Pour la première fois depuis 12 ans, l’Unedic ne revalorise pas les allocations chômage au 1er juillet. La responsabilité de cette situation incombe totalement à la délégation patronale qui a pris prétexte de la situation financière de l’Unedic pour s’opposer à toute revalorisation. Face à cela, les cinq confédérations ont présenté un front syndical uni sur la revendication d’une augmentation, a minima, du niveau de la hausse des prix, soit 2%.
Pour la CFDT, c’est une double peine qui frappe les chômeurs : leurs revenus sont réduits parce qu’ils sont privés d’emploi.
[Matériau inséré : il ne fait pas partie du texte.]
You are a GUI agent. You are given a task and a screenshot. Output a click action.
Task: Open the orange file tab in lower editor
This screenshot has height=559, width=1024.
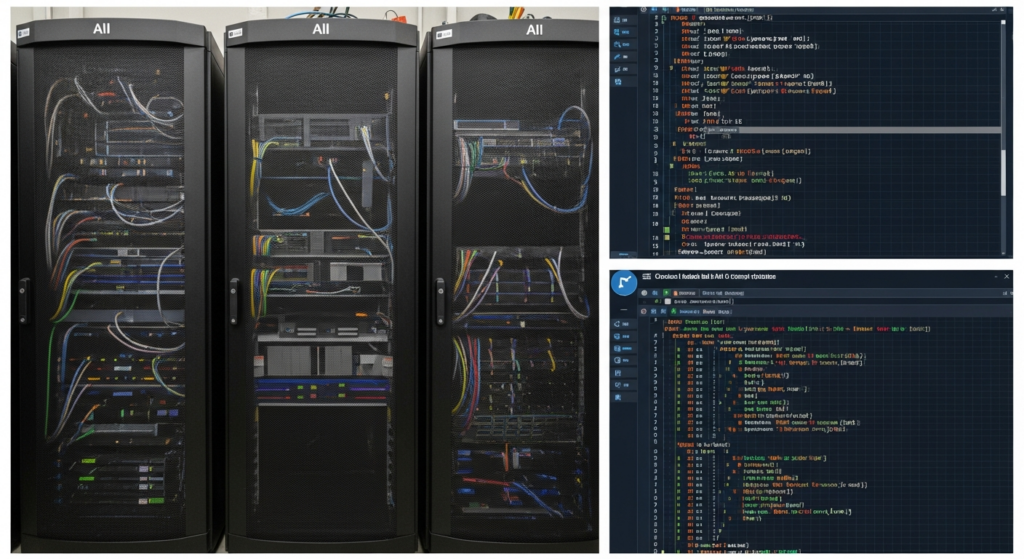pos(684,293)
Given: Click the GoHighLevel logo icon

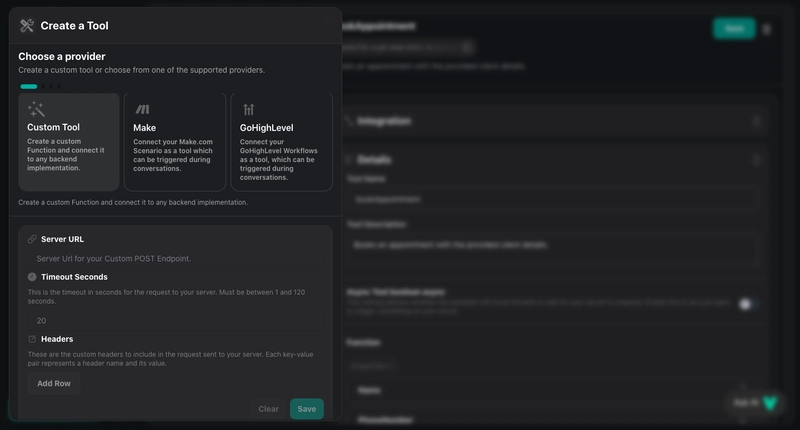Looking at the screenshot, I should click(x=249, y=109).
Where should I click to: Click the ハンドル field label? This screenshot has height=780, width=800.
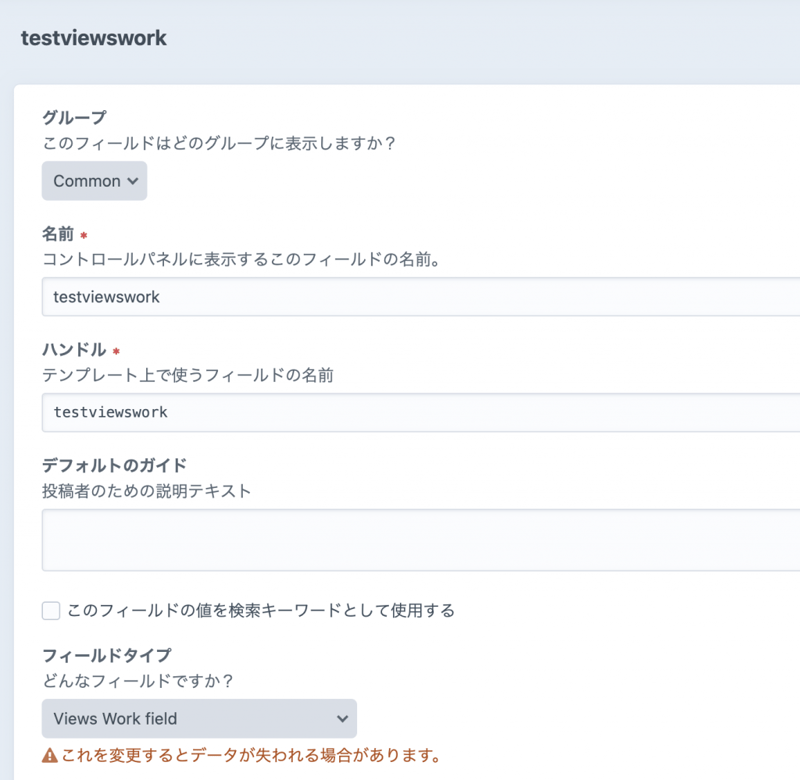pos(74,350)
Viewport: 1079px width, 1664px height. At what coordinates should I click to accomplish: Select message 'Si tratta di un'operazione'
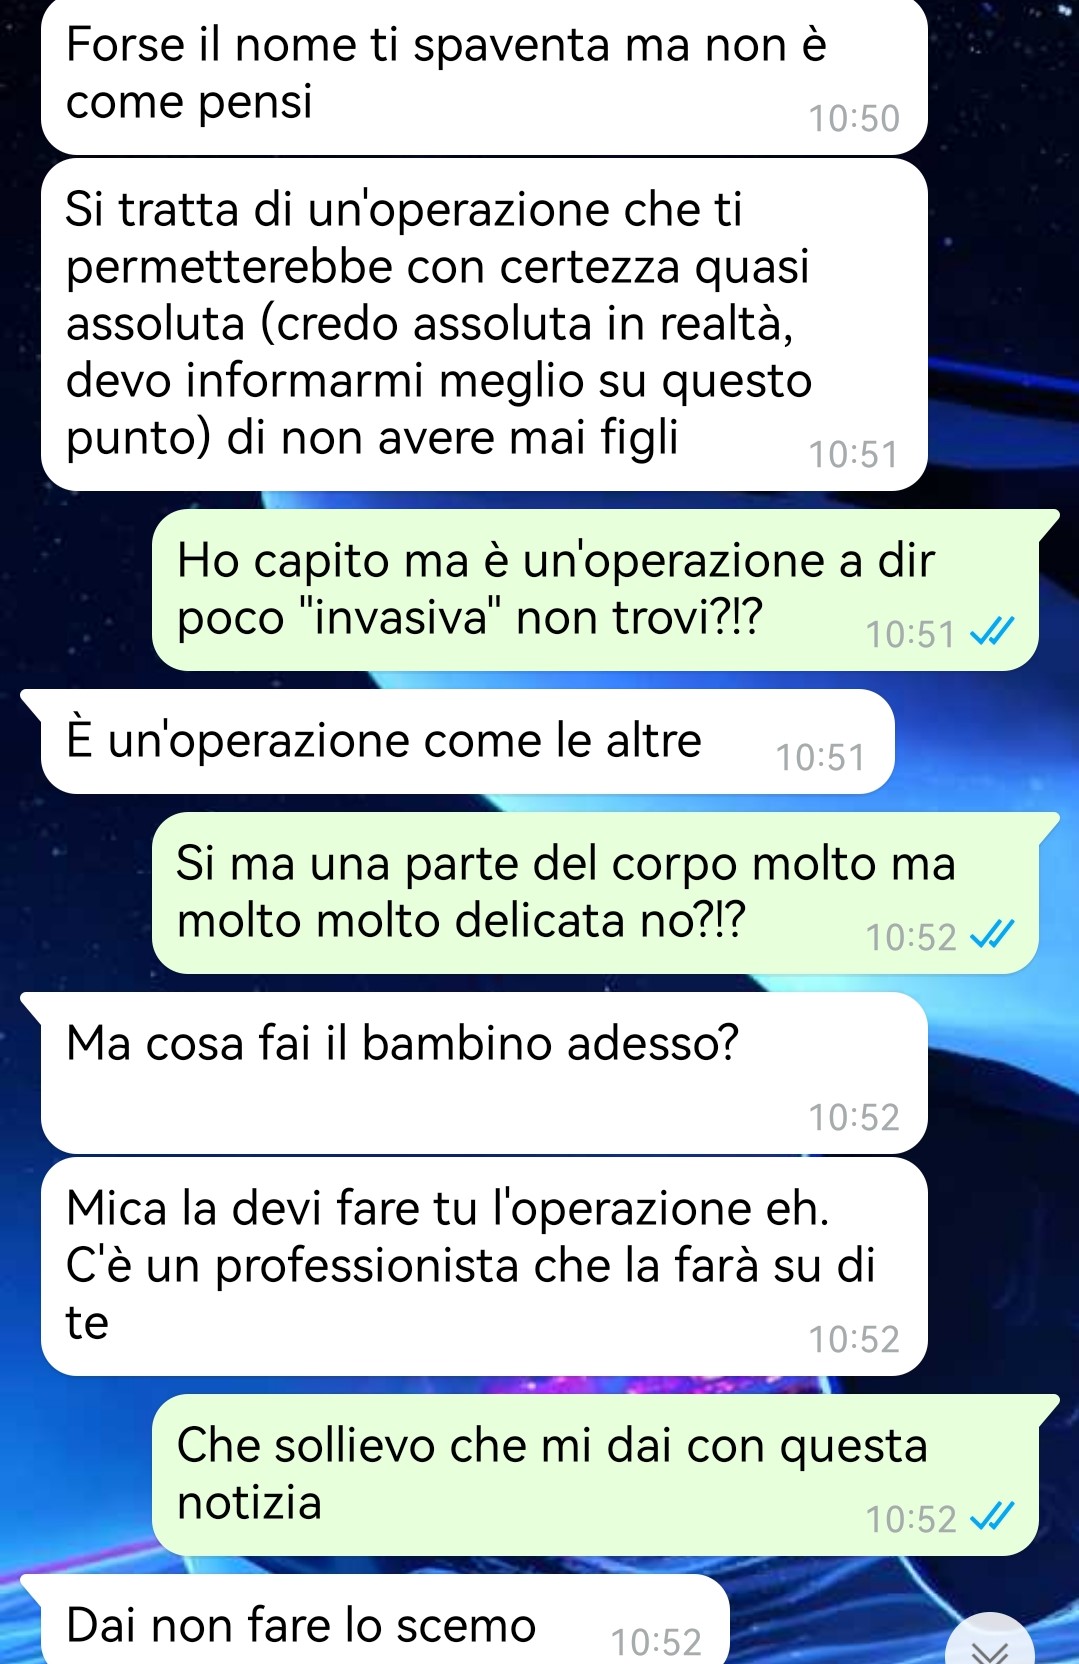tap(484, 325)
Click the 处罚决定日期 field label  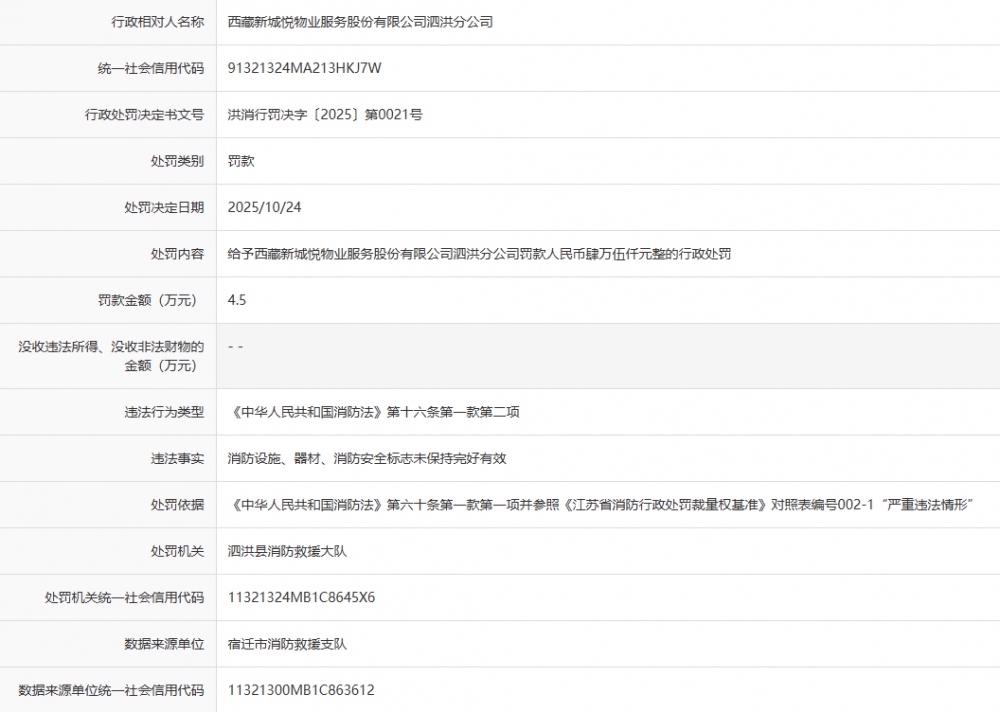(164, 207)
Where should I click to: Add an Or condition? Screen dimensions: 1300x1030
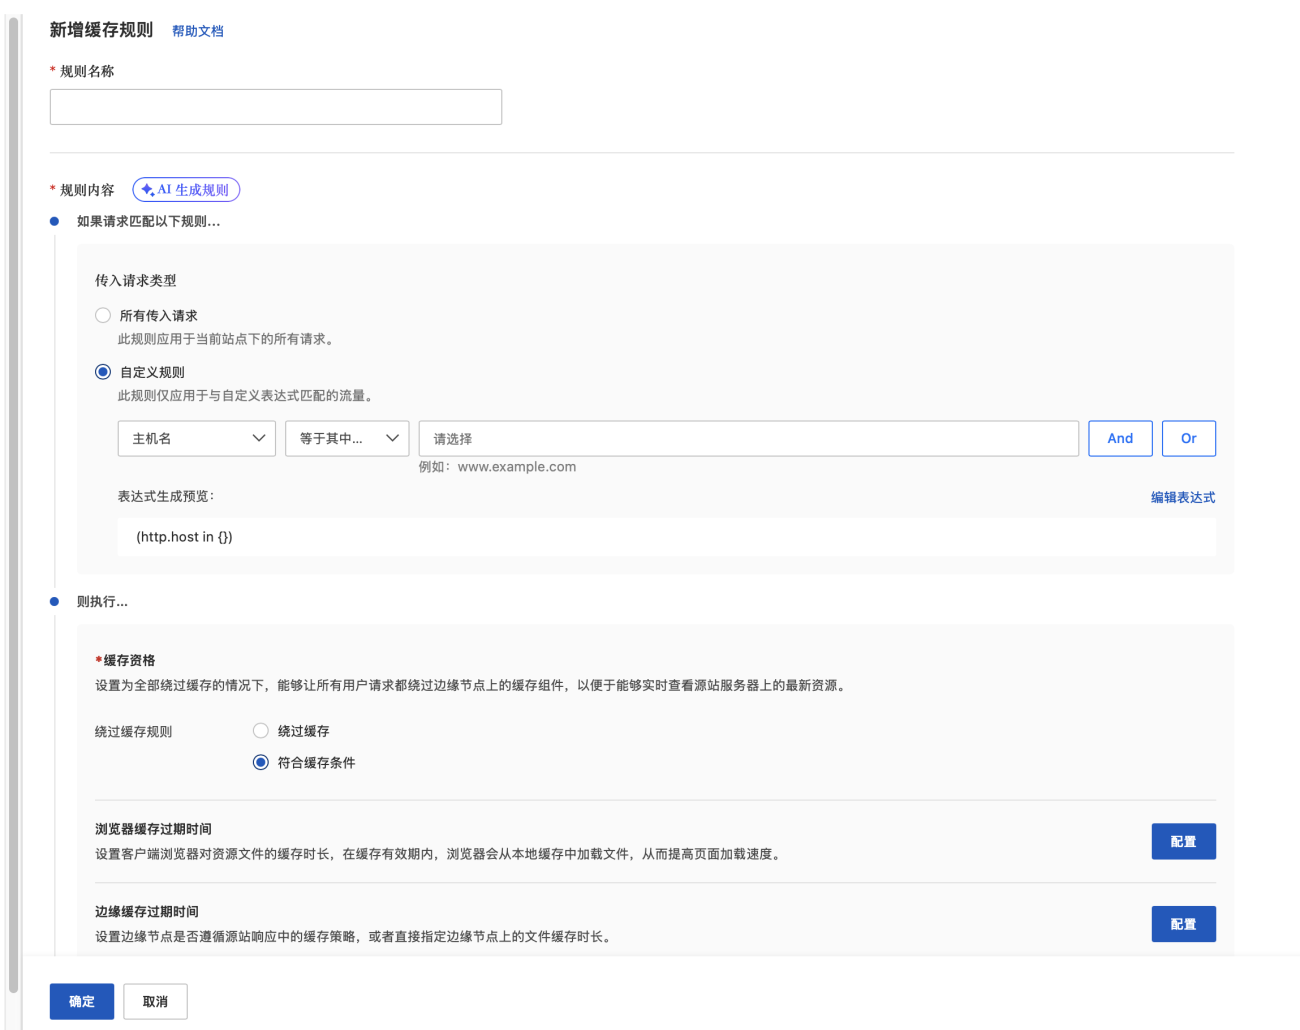[1188, 439]
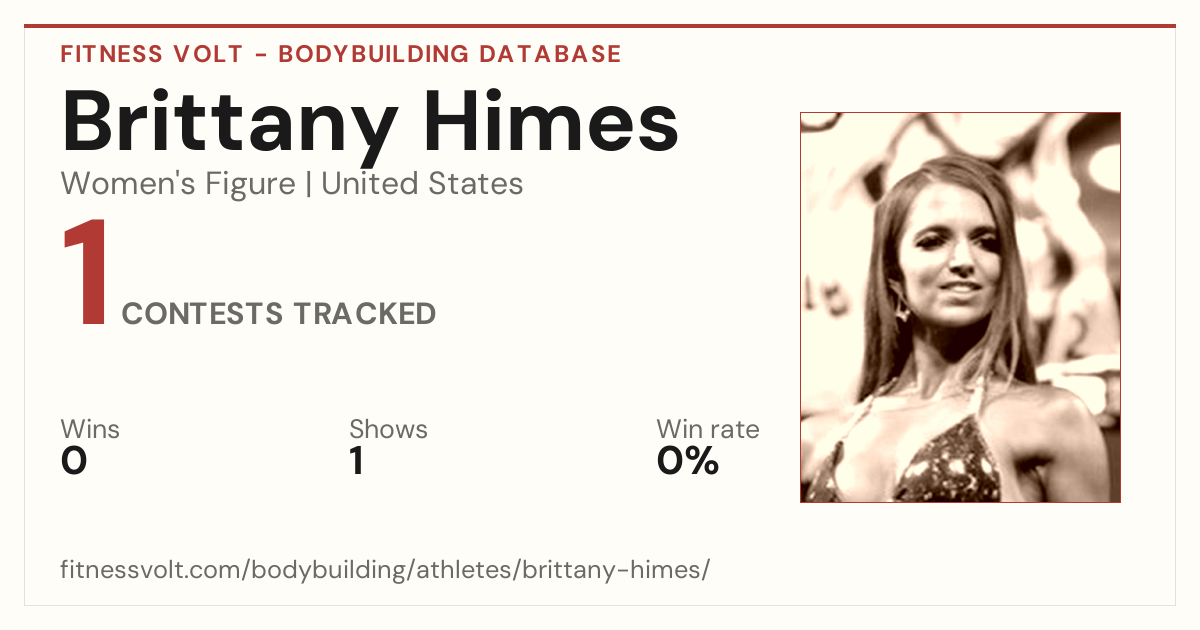1200x630 pixels.
Task: Click the word DATABASE in the header
Action: [x=549, y=54]
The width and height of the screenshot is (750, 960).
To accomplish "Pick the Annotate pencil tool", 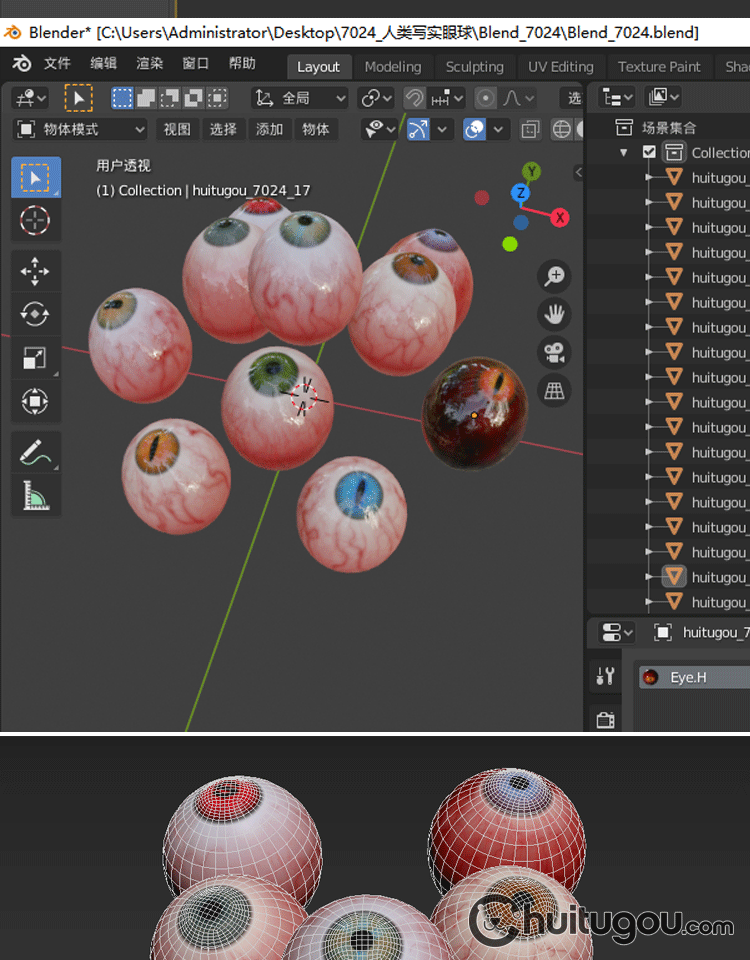I will 35,452.
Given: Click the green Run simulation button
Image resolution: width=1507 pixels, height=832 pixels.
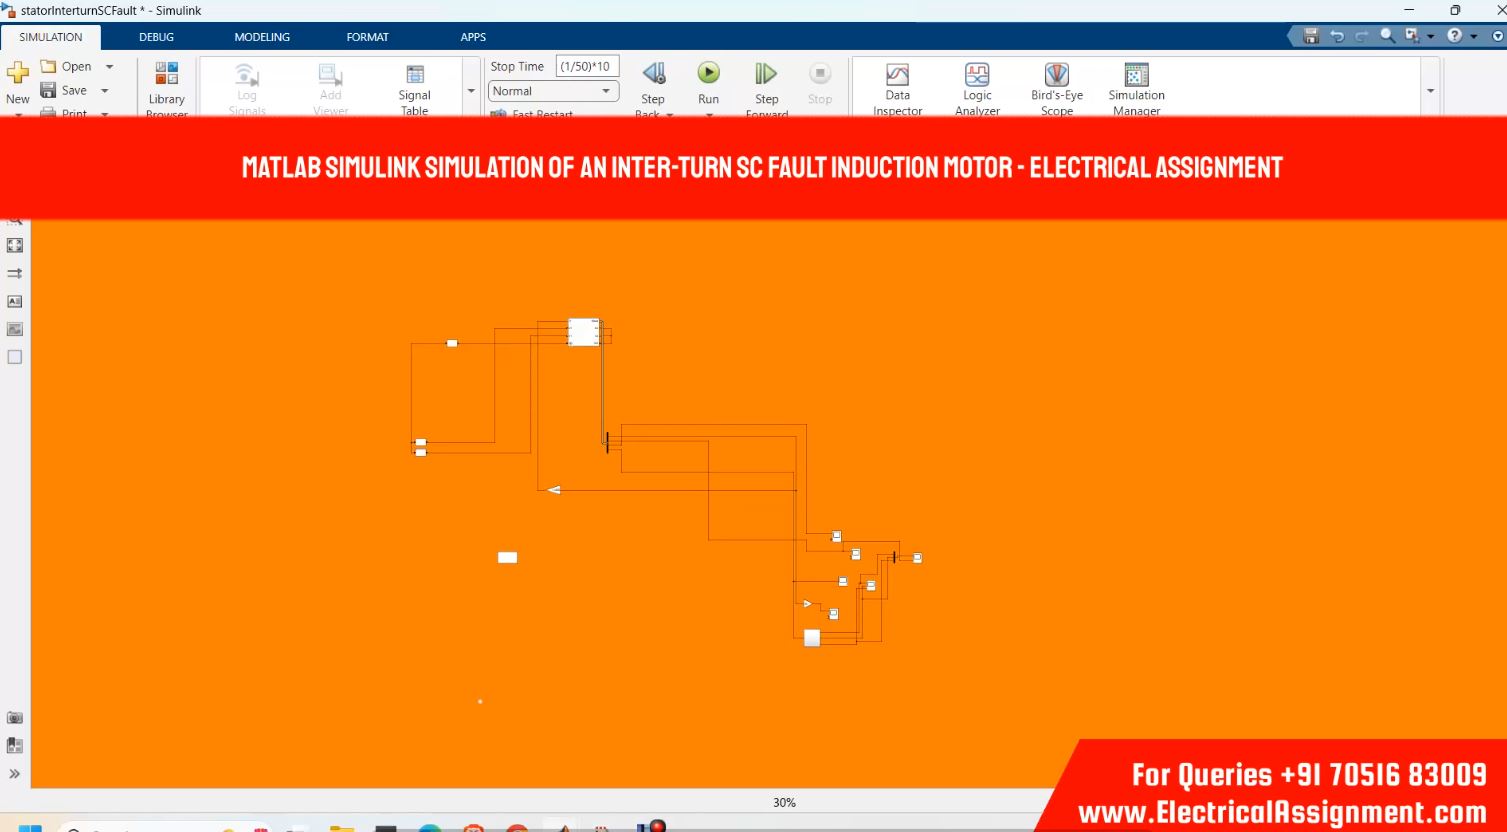Looking at the screenshot, I should point(708,73).
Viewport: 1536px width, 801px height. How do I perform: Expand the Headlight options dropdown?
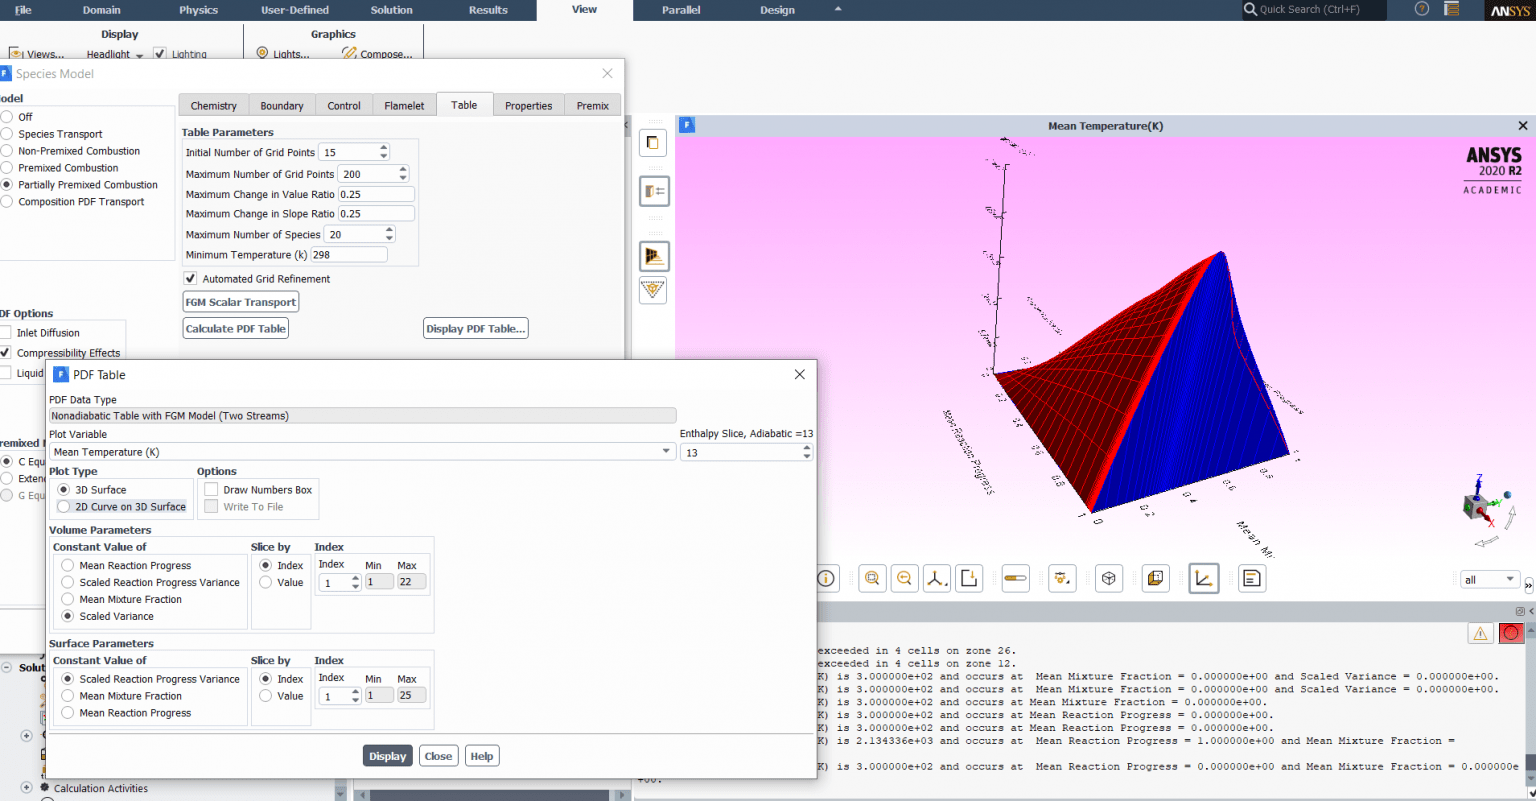(138, 54)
A présent, c’est le maintien de leur pouvoir d’achat qui n’est plus assuré.
Le sujet n’est pas clos puisqu’il est remis à l’ordre du jour de la négociation de la future convention qui débute en octobre prochain. Dans les discussions à venir il faudra poser la question de la solidarité nationale dans l’indemnisation du chômage. La part de l’Etat qui était de 35% en 1985, n’est plus que de 10% aujourd’hui. Pour la CFDT la solidarité interprofessionnelle ne peut plus faire face seule, aux besoins engendrés par la situation dégradée de l’emploi depuis plus de 30 ans.
Déclaration d’Annie Thomas, secrétaire nationale.